La mezzo-soprano Fiona McGown aux goûts éclectiques (allant du compositeur baroque Cavalli à la compositrice contemporaine Camille Pépin), est à l’aise dans ce répertoire comme si elle avait toujours pratiqué cette forme singulière de chant, dosant, avec subtilité, élégance aristocratique et spontanéité d’un chant plus populaire, plus « folk ». Sa voix chaleureuse se mêle à l’ensemble des musiciens pour une interprétation sensible et compréhensive des textes. Son émission est naturelle, sans grands effets lyriques. Elle joue avec agilité de sa voix de poitrine et de tête, apportant un grand soin aux nuances et au phrasé mélodique.
Elle peut être émouvante et touchante comme dans Sefanchi’s Farewell, complainte d’une jeune femme pleurant son amant mort, ou encore dans A lad of the town, histoire d’un garçon éperdument amoureux d’une belle endormie. Elle devient éloquente et énergique dans How vile are the sordid intrigues où elle narre l’impatience d’une pauvre vierge qui désespère de trouver un mari dans une ville où tricherie et mensonge dominent.
Enfin, elle cadence au rythme des castagnettes et du violon la versification du texte de Mr lane’s maggot où elle invite les sorcières, maquereaux, nymphes et vieilles défraîchies, Lourdauds et Nigauds à taper du pied jusqu’à la fin de la nuit.
Elle est rejointe par Enea Sorini tout d’abord dans Drive the cold winter pour évoquer les veillées au coin du feu puis dans The Witty Western Lasse où le chanteur suggère l’homme qui a fui, abandonnant la douce Lucina, enceinte.

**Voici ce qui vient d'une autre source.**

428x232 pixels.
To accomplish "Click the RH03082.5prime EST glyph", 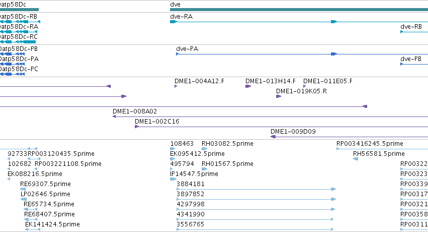I will [x=204, y=149].
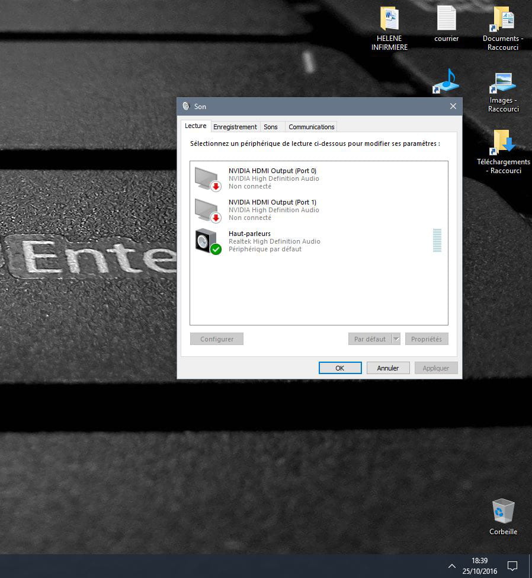Open the notification center in taskbar
This screenshot has width=532, height=578.
[513, 566]
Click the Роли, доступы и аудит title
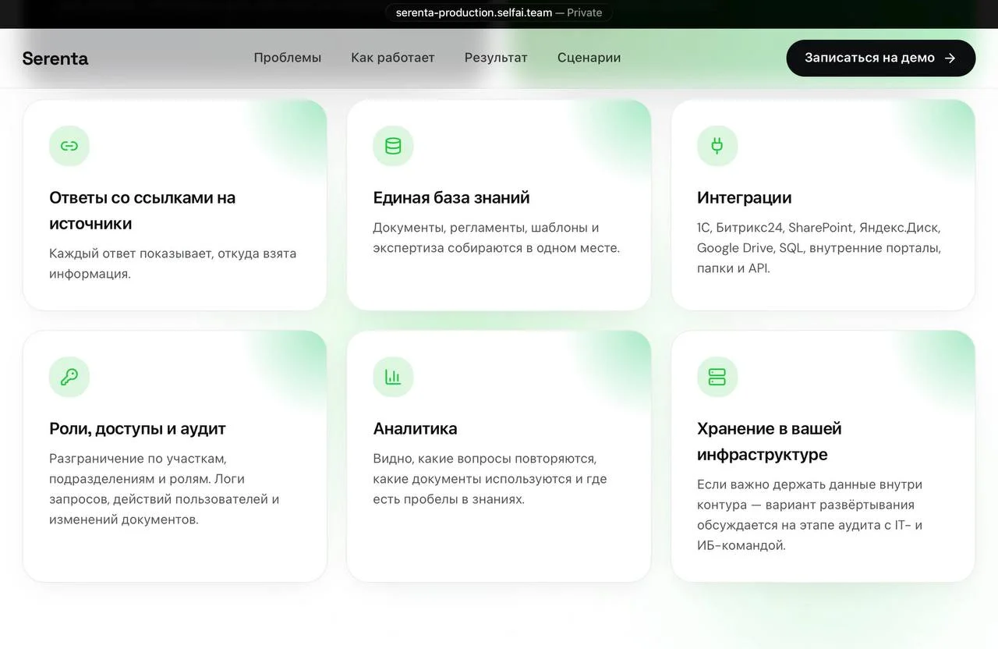The height and width of the screenshot is (649, 998). pyautogui.click(x=137, y=429)
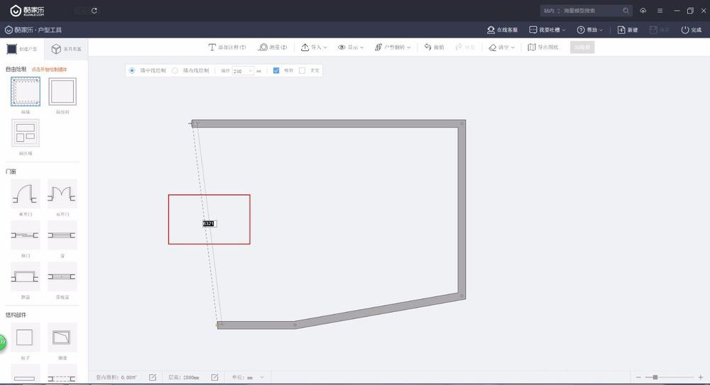The height and width of the screenshot is (385, 710).
Task: Click the finish (完成) button
Action: click(691, 30)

Chanteur atypique, il interprète seul An italian Ayre (seule infidélité à la thématique du programme) où sa voix de baryton se révèle douce, homogène avec une voix mixte bien maîtrisée. Egalement percussionniste, il joue du tympanon avec dextérité et apporte couleurs et dynamisme à l’ensemble.

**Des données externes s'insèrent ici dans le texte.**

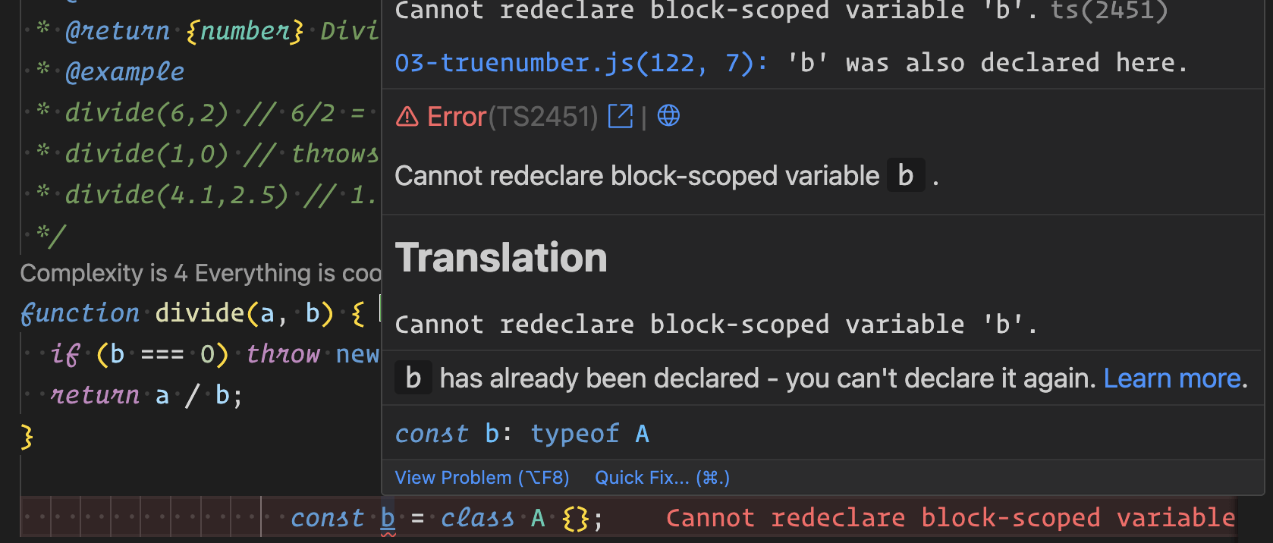Viewport: 1273px width, 543px height.
Task: Place cursor on 'return a / b;' line
Action: [x=146, y=395]
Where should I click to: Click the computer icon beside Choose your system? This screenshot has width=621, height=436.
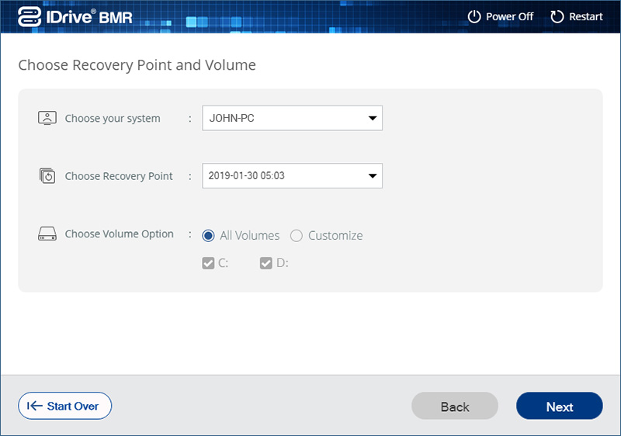pos(47,118)
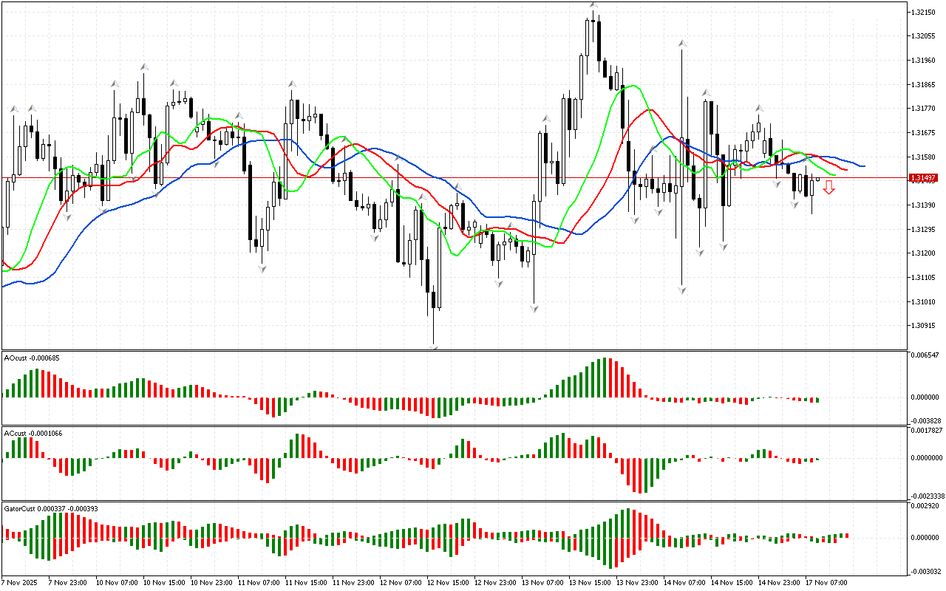Click the red sell arrow beside the last candle
946x591 pixels.
pyautogui.click(x=829, y=188)
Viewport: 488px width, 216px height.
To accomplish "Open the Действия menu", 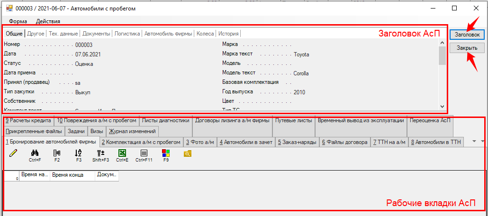I will [x=48, y=21].
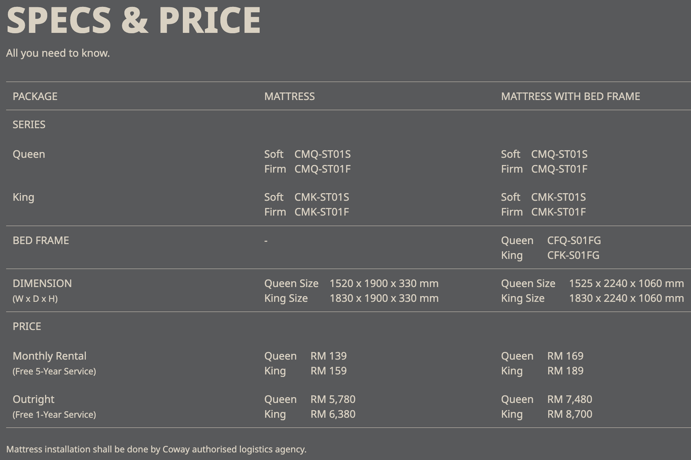This screenshot has width=691, height=460.
Task: Select King bed frame model CFK-S01FG
Action: point(573,256)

Selon le principe du broken consort (ensemble d’instruments issus de familles différentes), les instruments choisis sont en cohérence avec le style où il était courant de diversifier les timbres afin de varier les couleurs et les ambiances. L’association des cordes en métal (cistre et tympanon) mélangées aux cordes en boyaux (harpe, violon et viole) apporte ainsi de belles et riches sonorités.

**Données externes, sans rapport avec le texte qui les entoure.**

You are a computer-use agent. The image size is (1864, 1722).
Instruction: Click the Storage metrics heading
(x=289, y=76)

Jouant de la flûte ou de la petite cornemuse écossaise, François Lazarevitch se met à la mode celtique, épaulé par le violon (parfois proche du jeu du fiddle) d’Ida Meidell Blylod : les mélodies sont richement ornées, les rythmes bien marqués dans les jigs, grounds et autres contredanses. Les cordes se pincent avec le cistre ou l’archiluth d’Eric Bellocq, la harpe triple de Marie Bournisien rejoints par le jeu en pizzicato de la violoniste dans la danse Emperor of the moon. La viole de gambe de Salomé Gasselin dialogue mélancoliquement avec la voix de Fiona McGown ou s’exprime avec virtuosité dans les variations de John come kiss me now, donnant la réplique au violon.
Les musiciens mènent joyeusement la danse et restituent dans une grande liberté de jeu et de virtuosité toutes les saveurs de cette musique où chacun peut y trouver son plaisir. Plaisir partagé par un public enthousiaste qui applaudit chaleureusement.